--- START ---
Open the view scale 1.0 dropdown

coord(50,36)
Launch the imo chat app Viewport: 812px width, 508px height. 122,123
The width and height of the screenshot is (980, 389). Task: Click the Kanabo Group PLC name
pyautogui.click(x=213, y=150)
--- END ---
--- START ---
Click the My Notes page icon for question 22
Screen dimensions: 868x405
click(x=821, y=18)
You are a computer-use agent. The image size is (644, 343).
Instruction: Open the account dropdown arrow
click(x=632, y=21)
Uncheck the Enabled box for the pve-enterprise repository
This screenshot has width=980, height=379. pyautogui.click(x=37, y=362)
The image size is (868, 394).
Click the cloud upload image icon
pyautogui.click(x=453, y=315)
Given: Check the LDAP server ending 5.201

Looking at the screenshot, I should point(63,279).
--- END ---
From the entries above, select each line containing the string "size".

You are a computer-use agent. The image size is (644, 343).
The image size is (868, 394).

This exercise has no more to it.